Donc, un lundi matin, avant la venue de ses confrères, il frappa à la porte de ce potentat.

Une voix aigre cria : « Entrez ! » Il entra.

Assis devant une grande table couverte de paperasses, tout petit avec une grosse tête qui semblait posée sur son buvard, M. Torchebeuf écrivait. Il dit, en apercevant son employé préféré : « Bonjour, Lesable ; vous allez bien ? »

Le jeune homme répondit : « Bonjour, cher maître, fort bien, et vous-même ? »

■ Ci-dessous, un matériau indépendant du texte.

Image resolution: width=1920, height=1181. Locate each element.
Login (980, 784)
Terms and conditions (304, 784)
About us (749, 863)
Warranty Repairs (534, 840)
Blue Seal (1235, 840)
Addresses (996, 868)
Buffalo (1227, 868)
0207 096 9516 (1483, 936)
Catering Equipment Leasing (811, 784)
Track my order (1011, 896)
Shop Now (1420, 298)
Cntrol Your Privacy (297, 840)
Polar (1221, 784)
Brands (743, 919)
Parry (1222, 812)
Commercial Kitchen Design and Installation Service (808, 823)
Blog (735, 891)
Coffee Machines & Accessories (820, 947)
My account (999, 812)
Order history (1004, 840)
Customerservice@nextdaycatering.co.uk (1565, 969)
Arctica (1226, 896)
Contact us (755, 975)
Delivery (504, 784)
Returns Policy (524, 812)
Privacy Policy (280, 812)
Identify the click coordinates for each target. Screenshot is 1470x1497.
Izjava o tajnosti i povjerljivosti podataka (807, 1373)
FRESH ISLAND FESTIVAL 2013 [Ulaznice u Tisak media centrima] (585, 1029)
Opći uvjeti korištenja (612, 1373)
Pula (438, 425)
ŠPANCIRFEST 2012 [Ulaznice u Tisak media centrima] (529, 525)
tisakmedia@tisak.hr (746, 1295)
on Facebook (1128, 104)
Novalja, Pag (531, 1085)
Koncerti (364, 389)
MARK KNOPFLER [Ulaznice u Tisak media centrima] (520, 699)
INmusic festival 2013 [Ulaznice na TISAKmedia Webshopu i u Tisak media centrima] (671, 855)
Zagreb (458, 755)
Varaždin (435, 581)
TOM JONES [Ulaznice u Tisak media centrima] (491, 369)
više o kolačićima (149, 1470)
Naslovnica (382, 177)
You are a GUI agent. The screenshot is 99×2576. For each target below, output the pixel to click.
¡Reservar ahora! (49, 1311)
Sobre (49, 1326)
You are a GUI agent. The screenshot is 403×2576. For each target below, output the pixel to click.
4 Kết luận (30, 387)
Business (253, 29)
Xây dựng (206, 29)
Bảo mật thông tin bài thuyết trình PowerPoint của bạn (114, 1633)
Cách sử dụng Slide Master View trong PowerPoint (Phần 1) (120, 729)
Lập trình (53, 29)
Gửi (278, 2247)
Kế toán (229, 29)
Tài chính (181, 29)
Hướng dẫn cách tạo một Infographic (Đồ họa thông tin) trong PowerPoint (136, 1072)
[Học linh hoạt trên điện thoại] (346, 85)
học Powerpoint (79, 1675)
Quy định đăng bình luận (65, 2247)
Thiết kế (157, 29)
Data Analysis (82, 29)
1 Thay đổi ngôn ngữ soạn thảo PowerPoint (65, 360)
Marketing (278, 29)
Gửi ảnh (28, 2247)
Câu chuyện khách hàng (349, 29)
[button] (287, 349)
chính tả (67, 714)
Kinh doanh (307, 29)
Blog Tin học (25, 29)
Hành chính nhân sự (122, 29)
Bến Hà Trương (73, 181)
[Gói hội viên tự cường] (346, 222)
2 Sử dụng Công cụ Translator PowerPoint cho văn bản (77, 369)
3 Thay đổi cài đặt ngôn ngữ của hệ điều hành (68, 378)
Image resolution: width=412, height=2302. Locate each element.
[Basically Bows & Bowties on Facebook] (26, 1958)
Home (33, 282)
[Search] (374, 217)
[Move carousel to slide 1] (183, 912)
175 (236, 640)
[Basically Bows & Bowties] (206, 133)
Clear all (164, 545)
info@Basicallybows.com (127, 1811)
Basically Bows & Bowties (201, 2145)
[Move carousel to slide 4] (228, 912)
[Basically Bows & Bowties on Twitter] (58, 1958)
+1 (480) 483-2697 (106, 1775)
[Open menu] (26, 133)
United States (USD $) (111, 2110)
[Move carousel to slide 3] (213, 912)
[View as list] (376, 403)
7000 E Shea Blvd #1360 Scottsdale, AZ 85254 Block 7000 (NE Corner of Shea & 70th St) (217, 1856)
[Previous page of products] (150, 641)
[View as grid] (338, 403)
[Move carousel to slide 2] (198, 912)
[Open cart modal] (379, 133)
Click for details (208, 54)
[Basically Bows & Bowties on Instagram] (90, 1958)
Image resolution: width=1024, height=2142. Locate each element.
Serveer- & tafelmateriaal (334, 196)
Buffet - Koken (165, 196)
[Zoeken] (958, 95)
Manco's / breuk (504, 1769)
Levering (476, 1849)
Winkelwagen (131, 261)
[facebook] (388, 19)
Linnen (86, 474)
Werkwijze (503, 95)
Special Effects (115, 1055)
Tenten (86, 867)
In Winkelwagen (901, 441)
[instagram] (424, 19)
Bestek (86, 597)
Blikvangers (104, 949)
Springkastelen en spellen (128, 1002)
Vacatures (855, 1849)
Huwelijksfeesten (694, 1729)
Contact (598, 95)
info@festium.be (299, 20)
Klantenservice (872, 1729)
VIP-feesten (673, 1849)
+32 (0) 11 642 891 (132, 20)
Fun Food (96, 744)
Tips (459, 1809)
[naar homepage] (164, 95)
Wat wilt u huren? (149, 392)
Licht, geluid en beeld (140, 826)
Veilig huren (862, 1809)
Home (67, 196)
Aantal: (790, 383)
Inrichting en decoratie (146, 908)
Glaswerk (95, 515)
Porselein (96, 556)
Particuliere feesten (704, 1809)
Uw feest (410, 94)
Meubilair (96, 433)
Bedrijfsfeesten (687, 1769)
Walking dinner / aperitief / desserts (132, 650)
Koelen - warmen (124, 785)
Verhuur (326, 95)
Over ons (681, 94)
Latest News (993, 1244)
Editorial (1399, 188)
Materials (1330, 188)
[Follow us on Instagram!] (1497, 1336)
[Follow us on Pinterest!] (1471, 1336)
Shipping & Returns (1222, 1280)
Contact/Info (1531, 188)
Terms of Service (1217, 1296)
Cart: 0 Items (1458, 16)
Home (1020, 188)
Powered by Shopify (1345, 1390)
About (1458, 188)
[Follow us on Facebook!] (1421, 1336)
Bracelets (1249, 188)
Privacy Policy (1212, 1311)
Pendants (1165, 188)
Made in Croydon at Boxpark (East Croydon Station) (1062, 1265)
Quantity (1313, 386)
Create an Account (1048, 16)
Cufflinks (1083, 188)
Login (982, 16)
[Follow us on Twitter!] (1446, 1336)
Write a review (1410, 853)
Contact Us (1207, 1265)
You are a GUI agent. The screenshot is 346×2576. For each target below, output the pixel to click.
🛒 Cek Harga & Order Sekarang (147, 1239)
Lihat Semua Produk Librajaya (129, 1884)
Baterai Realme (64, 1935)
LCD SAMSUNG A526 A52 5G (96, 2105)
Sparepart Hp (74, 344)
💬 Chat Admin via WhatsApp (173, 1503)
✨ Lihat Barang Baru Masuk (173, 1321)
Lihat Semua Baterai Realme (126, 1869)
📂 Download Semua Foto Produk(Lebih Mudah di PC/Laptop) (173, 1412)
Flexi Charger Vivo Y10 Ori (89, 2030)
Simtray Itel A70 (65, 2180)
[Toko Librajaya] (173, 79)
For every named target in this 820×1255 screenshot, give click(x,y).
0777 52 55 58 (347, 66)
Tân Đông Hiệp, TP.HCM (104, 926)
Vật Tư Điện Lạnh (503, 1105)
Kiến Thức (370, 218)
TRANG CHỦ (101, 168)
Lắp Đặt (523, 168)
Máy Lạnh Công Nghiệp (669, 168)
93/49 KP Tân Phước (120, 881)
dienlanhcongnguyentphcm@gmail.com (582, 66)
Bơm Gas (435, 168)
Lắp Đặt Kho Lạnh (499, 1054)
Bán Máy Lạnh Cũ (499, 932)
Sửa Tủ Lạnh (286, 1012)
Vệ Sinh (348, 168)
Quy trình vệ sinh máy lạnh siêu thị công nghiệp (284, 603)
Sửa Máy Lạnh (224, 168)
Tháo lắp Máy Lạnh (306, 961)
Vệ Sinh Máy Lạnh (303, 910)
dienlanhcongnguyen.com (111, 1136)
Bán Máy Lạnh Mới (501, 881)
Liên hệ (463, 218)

Le chef cessa d’écrire et fit pivoter son fauteuil. Son corps mince, frêle, maigre, serré dans une redingote noire de forme sérieuse, semblait tout à fait disproportionné avec le grand siège à dossier de cuir. Une rosette d’officier de la Légion d’honneur, énorme, éclatante, mille fois trop large aussi pour la personne qui la portait, brillait comme un charbon rouge sur la poitrine étroite, écrasée sous un crâne considérable, comme si l’individu tout entier se fût développé en dôme à la façon des champignons.

La mâchoire était pointue, les joues creuses, les yeux saillants, et le front démesuré, couvert de cheveux blancs rejetés en arrière.

M. Torchebeuf prononça : « Asseyez-vous, mon ami, et dites-moi ce qui vous amène. »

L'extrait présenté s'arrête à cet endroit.